As an SLP, there's not much you can do about muscle damage, and even less you can do about nerve damage. Therefore, treatments focus on managing the symptoms through behavioral changes such as helping a person slow down when speaking, training breathing, and exercising the muscles involved in speech. Cluttering is another type of fluency disorder that is characterized by a person's speech being too fast, too abrupt, or both. It also includes excessive amounts of “good” fillers such as “hmm” or “like that” (speech disfluences), an excessive exclusion or collapse of syllables, or abnormal tensions or rhythms of syllables.

The first symptoms of this disorder appear in childhood and SLPs can have a big impact on improving or eliminating it. Selective mutism involves a team of professionals that includes pediatricians, psychologists, psychiatrists, and SLPs. It's important to eliminate other types of disorders such as stuttering, aphasia, apraxia of speech or dysarthria as possibilities before making a diagnosis. Aphasia is a communication disorder caused by damage to the brain's language abilities that affects only the speech and language center of the brain. Other types of speech disorders include apraxia and dysarthria which affect nerve connections and organs of speech; cleft palate; hearing loss; stuttering; autism; and lisps which are functional speech disorders that SLPs can help correct with often complete elimination of lisseness as a result. The type of treatment for these disorders will generally depend on the severity and underlying cause.

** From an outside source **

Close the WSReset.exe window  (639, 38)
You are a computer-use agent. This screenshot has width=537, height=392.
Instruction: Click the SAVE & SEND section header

Speech therapy is one option for those suffering from these conditions and it involves practicing specific sounds or words to become familiar with certain speech patterns. At Insight in Flint Michigan they provide an additional level of experience treating patients with speech and language disorders. The American Speech-Language-Hearing Association (ASHA) is the national professional association with 223,000 members who are audiologists, SLPs, speech-language pathologists, support staff in audiology and speech-language pathology; and students. Speech disorders can be caused by many different factors but with proper diagnosis and treatment from an SLP they can be managed effectively.